A pilot in Scotland will give diners the chance to cut the volume of food waste in restaurants by taking their leftovers home.
Zero Waste Scotland’s ‘Good to Go’ scheme is being piloted in Glasgow, Edinburgh, East Kilbride and Irvine and will give diners a branded take-home container to take their food home in.
Research by WRAP, which delivers the Zero Waste Scotland programme for the Scottish Government, shows that three quarters of diners would like to see doggy bags offered in restaurants, but around half admitted to being too embarrassed to ask for them.
The pilot uses the ‘Good to Go’ messaging to promote the option of take-home containers in a visible way with branding on display in restaurants, in a bid to make taking leftovers homes more socially acceptable. The pilot will investigate the effect that creating a visible message to consumers and using eye-catching branded containers has on increasing the amount of food waste in the participating restaurants.
Zero Waste Scotland director Iain Gulland said: “Over 53,000 tonnes of food is thrown away in restaurants in Scotland each year, which is not only a huge waste of money, it’s also a huge waste of good food and the energy and water that went into producing it. Research shows that most people want to take leftovers home to enjoy later, but are embarrassed to ask, so the ‘Good to Go’ pilot is all about making it a normal, mainstream thing to do.”
Scottish Environment Secretary Richard Lochhead said: “It’s remarkable that the equivalent of one in six meals served in restaurants is thrown away. We want to reduce this, not only to make the most of the food we pay for when we’re eating out but also to help the environment. The ‘Good to Go’ pilot project will make it easier for diners to take home what they don’t finish to eat later, rather than it ending up in the bin.

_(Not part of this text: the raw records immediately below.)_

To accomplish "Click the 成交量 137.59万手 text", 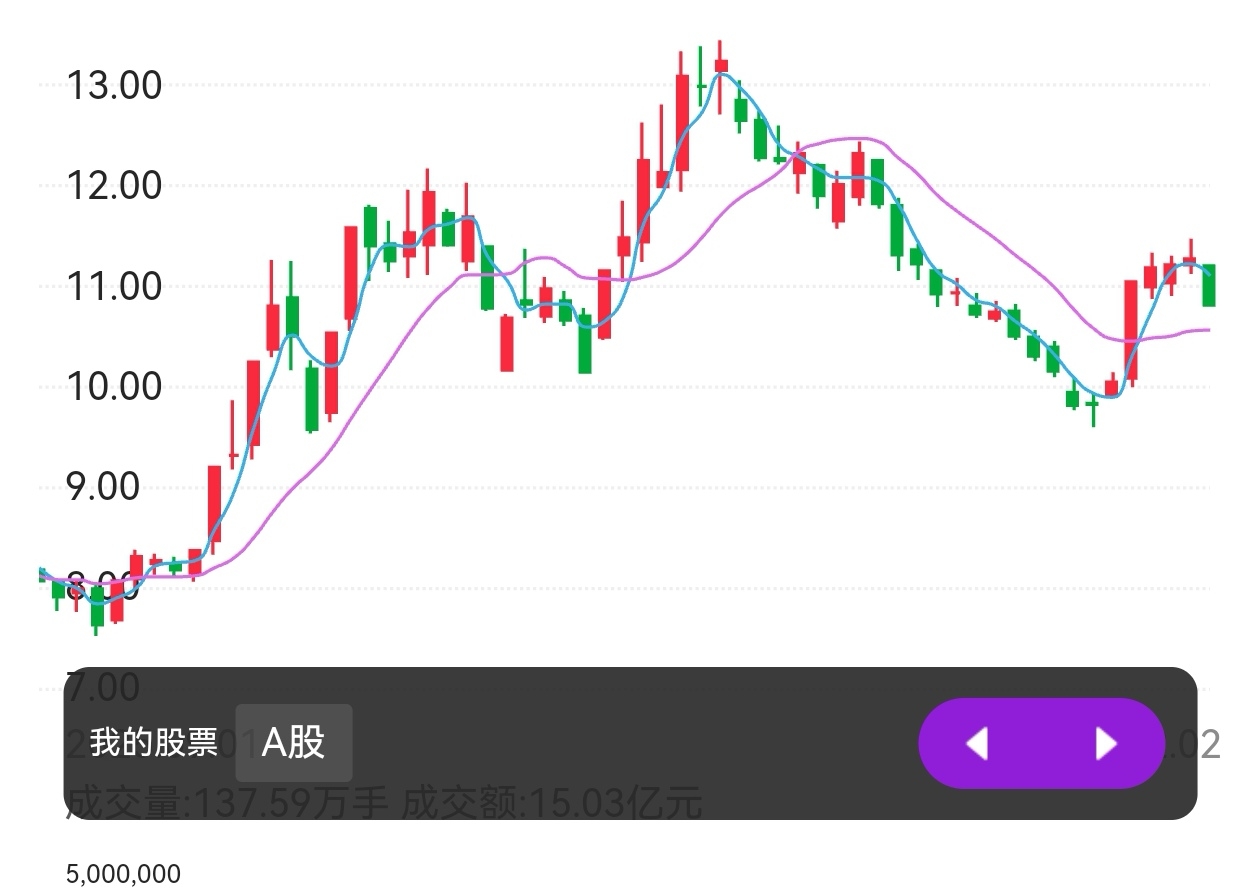I will point(226,803).
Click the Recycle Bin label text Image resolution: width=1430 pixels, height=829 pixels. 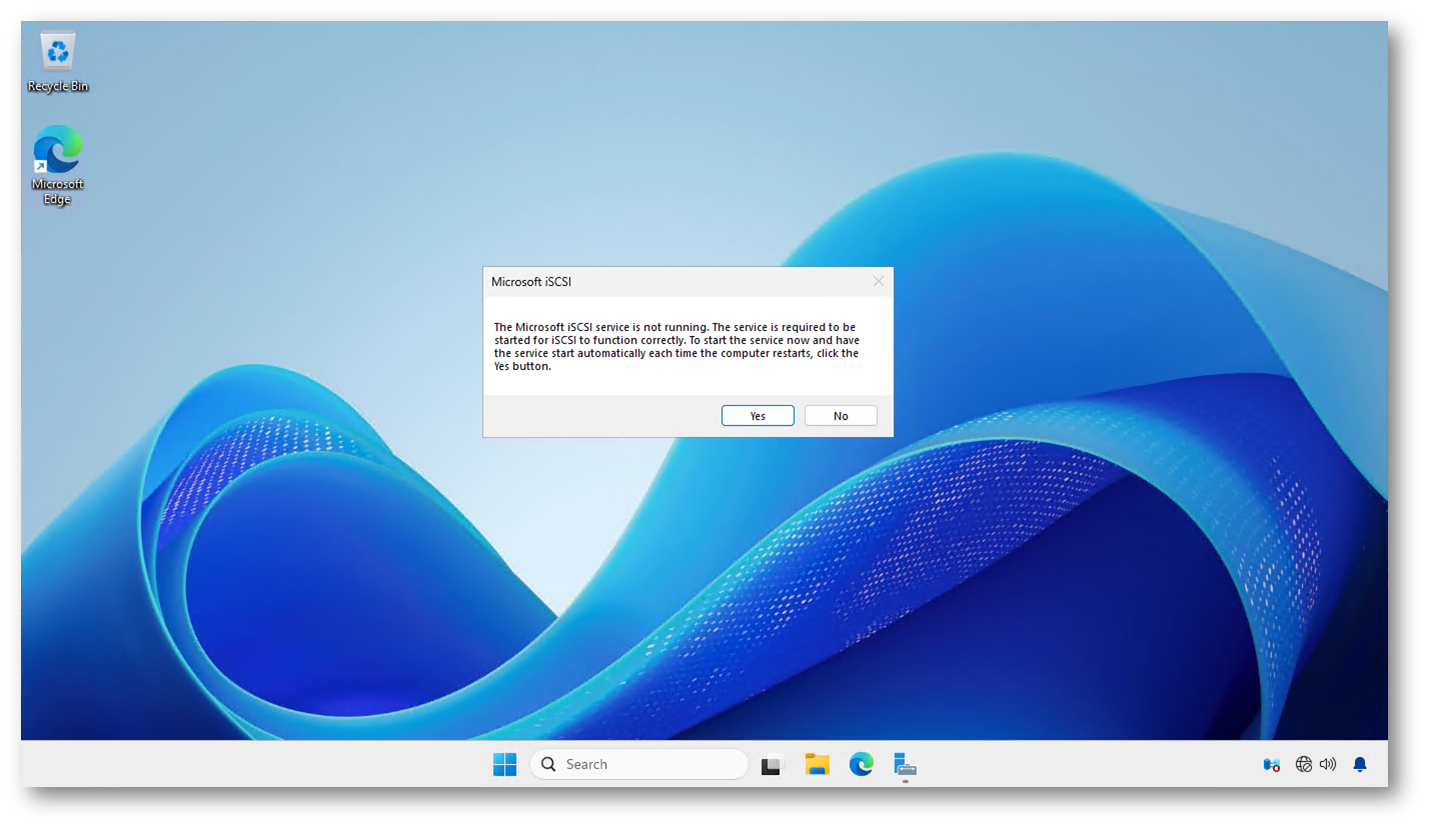pos(58,87)
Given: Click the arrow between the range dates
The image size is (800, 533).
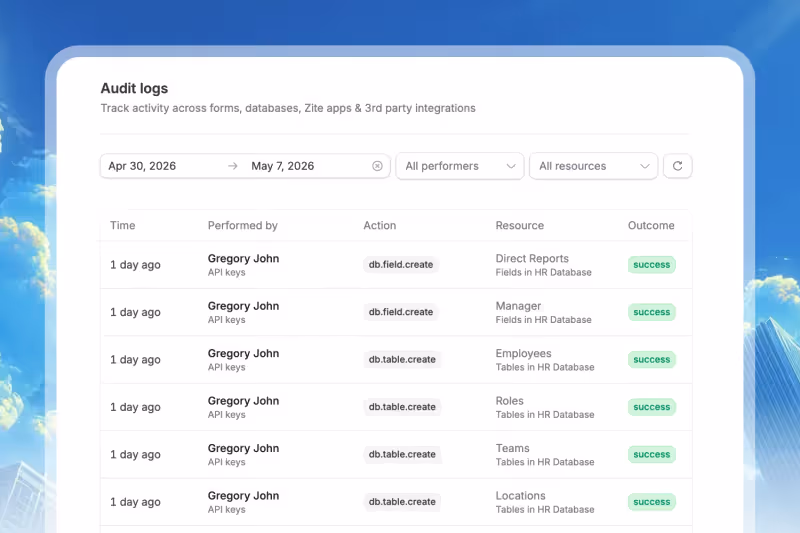Looking at the screenshot, I should [233, 166].
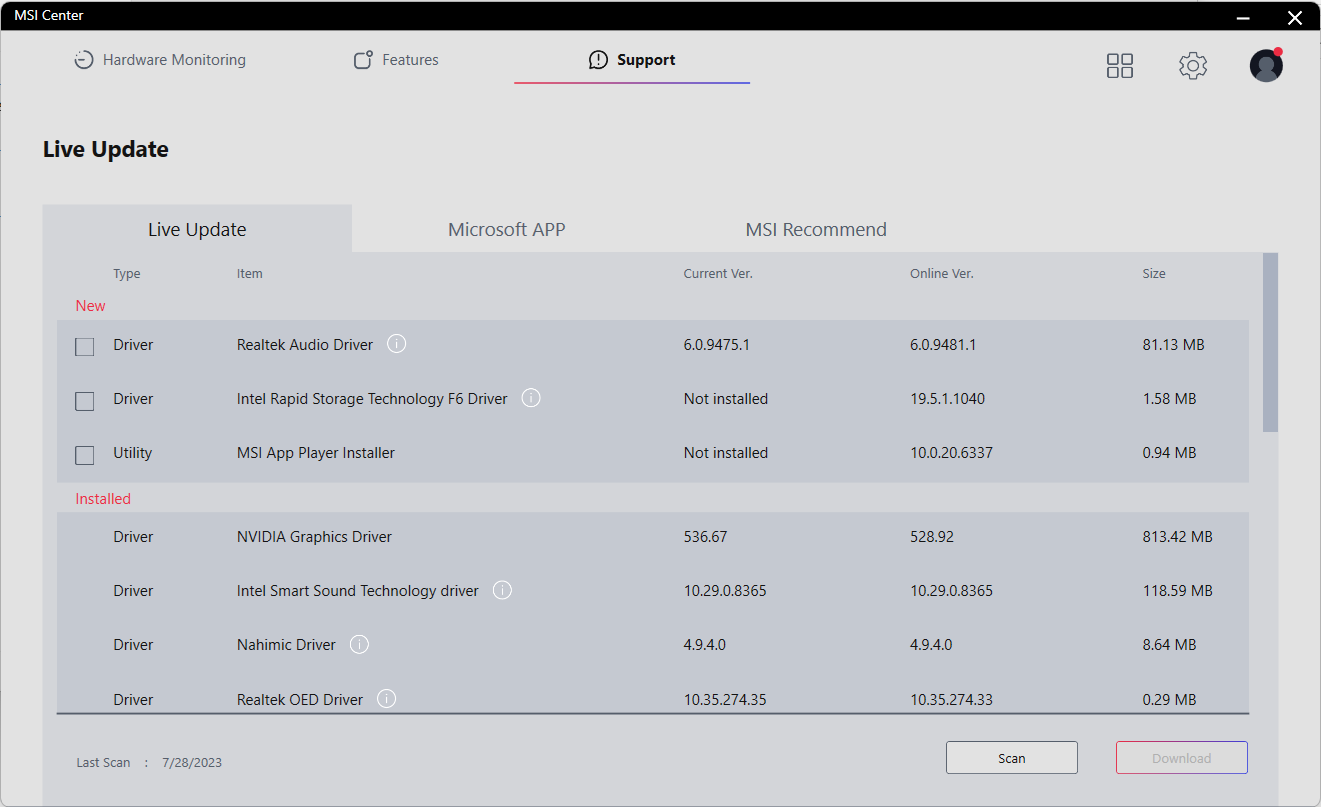Minimize the MSI Center window
The width and height of the screenshot is (1321, 807).
pos(1243,17)
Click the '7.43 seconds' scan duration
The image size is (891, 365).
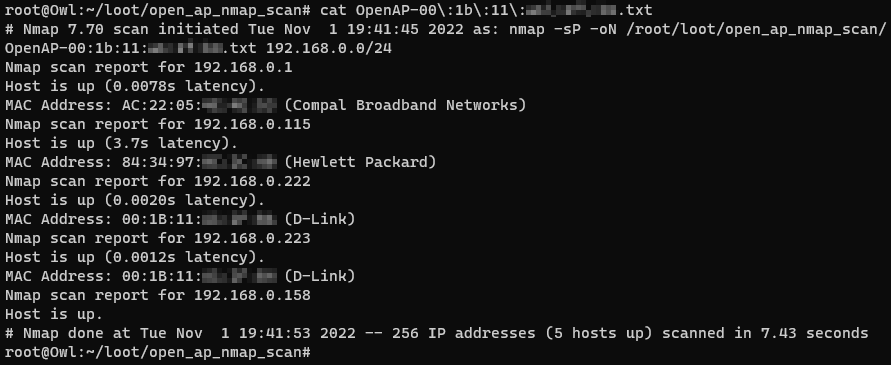tap(814, 333)
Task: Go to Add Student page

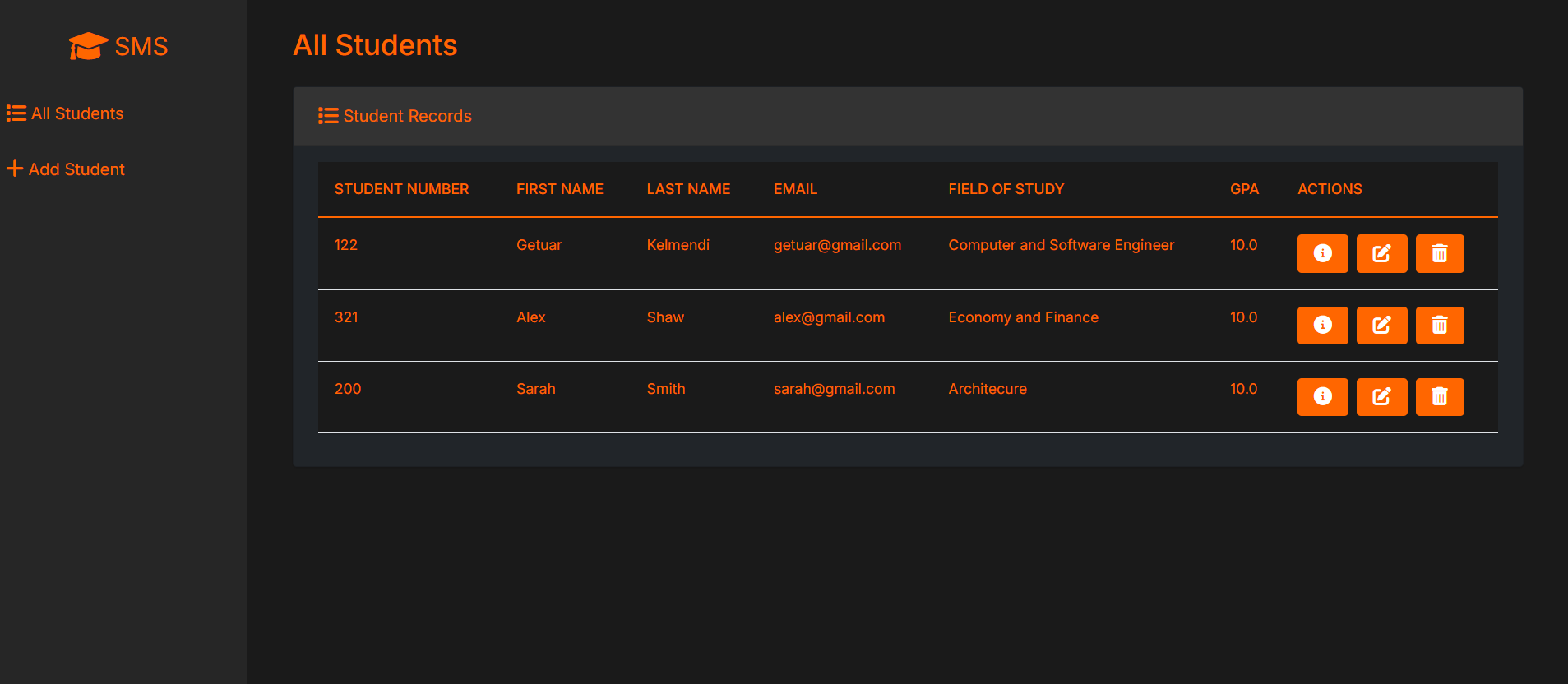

“It’s heartening to see the level of commitment to this pilot from the catering industry and food businesses, which I hope will help us toward achieving our zero waste ambitions.”
The pilot was launched at Two Fat Ladies at The Buttery by owner and chair of the Glasgow Restaurant Association Ryan James along with Zero Waste Scotland food waste expert Ylva Haglund and Richard Lochhead. The pilot will last until 25 May.